> [Task to carry out] All of the lines below should be copied word for word.
▬▬▬▬▬▬▬▬▬▬
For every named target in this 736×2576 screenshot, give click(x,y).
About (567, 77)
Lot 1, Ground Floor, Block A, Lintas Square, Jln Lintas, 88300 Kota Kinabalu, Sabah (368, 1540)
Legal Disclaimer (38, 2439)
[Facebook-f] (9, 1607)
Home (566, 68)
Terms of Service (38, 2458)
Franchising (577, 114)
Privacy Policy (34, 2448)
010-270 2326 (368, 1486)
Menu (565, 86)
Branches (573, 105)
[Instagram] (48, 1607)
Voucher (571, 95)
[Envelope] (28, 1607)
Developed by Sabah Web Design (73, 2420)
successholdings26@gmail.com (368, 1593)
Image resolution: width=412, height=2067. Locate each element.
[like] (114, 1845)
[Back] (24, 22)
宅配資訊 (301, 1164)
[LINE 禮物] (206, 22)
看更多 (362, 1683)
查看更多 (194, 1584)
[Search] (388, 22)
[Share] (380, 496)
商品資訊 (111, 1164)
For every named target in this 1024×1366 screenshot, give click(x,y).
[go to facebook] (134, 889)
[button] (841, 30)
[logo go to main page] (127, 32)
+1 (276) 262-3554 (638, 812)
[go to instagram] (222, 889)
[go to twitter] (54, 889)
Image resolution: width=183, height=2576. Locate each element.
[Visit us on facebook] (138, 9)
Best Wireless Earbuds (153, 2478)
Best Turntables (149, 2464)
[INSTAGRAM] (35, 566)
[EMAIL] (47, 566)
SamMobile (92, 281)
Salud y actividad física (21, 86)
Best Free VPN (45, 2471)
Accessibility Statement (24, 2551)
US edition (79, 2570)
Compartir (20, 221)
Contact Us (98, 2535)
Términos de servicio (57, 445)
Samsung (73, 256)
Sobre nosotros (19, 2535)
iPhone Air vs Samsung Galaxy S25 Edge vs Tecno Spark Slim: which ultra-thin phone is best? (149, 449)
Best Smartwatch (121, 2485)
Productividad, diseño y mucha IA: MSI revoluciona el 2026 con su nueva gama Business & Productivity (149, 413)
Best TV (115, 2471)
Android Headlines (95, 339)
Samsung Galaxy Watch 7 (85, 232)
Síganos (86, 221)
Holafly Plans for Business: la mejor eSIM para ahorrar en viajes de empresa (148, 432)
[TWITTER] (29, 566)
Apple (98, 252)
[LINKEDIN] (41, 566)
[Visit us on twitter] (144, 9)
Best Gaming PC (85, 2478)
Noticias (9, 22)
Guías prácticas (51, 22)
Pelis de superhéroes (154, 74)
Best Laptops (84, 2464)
▬▬▬▬▬▬▬▬▬▬
> [Solved problem]
For every named target in this 736×2576 screenshot, give click(x,y).
About (567, 77)
Lot 1, Ground Floor, Block A, Lintas Square, Jln Lintas, 88300 Kota Kinabalu, Sabah (368, 1540)
Legal Disclaimer (38, 2439)
[Facebook-f] (9, 1607)
Home (566, 68)
Terms of Service (38, 2458)
Franchising (577, 114)
Privacy Policy (34, 2448)
010-270 2326 (368, 1486)
Menu (565, 86)
Branches (573, 105)
[Instagram] (48, 1607)
Voucher (571, 95)
[Envelope] (28, 1607)
Developed by Sabah Web Design (73, 2420)
successholdings26@gmail.com (368, 1593)
Image resolution: width=412, height=2067. Locate each element.
[like] (114, 1845)
[Back] (24, 22)
宅配資訊 (301, 1164)
[LINE 禮物] (206, 22)
看更多 (362, 1683)
查看更多 (194, 1584)
[Search] (388, 22)
[Share] (380, 496)
商品資訊 (111, 1164)
For every named target in this 1024×1366 screenshot, give click(x,y).
[go to facebook] (134, 889)
[button] (841, 30)
[logo go to main page] (127, 32)
+1 (276) 262-3554 (638, 812)
[go to instagram] (222, 889)
[go to twitter] (54, 889)
Image resolution: width=183, height=2576. Locate each element.
[Visit us on facebook] (138, 9)
Best Wireless Earbuds (153, 2478)
Best Turntables (149, 2464)
[INSTAGRAM] (35, 566)
[EMAIL] (47, 566)
SamMobile (92, 281)
Salud y actividad física (21, 86)
Best Free VPN (45, 2471)
Accessibility Statement (24, 2551)
US edition (79, 2570)
Compartir (20, 221)
Contact Us (98, 2535)
Términos de servicio (57, 445)
Samsung (73, 256)
Sobre nosotros (19, 2535)
iPhone Air vs Samsung Galaxy S25 Edge vs Tecno Spark Slim: which ultra-thin phone is best? (149, 449)
Best Smartwatch (121, 2485)
Productividad, diseño y mucha IA: MSI revoluciona el 2026 con su nueva gama Business & Productivity (149, 413)
Best TV (115, 2471)
Android Headlines (95, 339)
Samsung Galaxy Watch 7 (85, 232)
Síganos (86, 221)
Holafly Plans for Business: la mejor eSIM para ahorrar en viajes de empresa (148, 432)
[TWITTER] (29, 566)
Apple (98, 252)
[LINKEDIN] (41, 566)
[Visit us on twitter] (144, 9)
Best Gaming PC (85, 2478)
Noticias (9, 22)
Guías prácticas (51, 22)
Pelis de superhéroes (154, 74)
Best Laptops (84, 2464)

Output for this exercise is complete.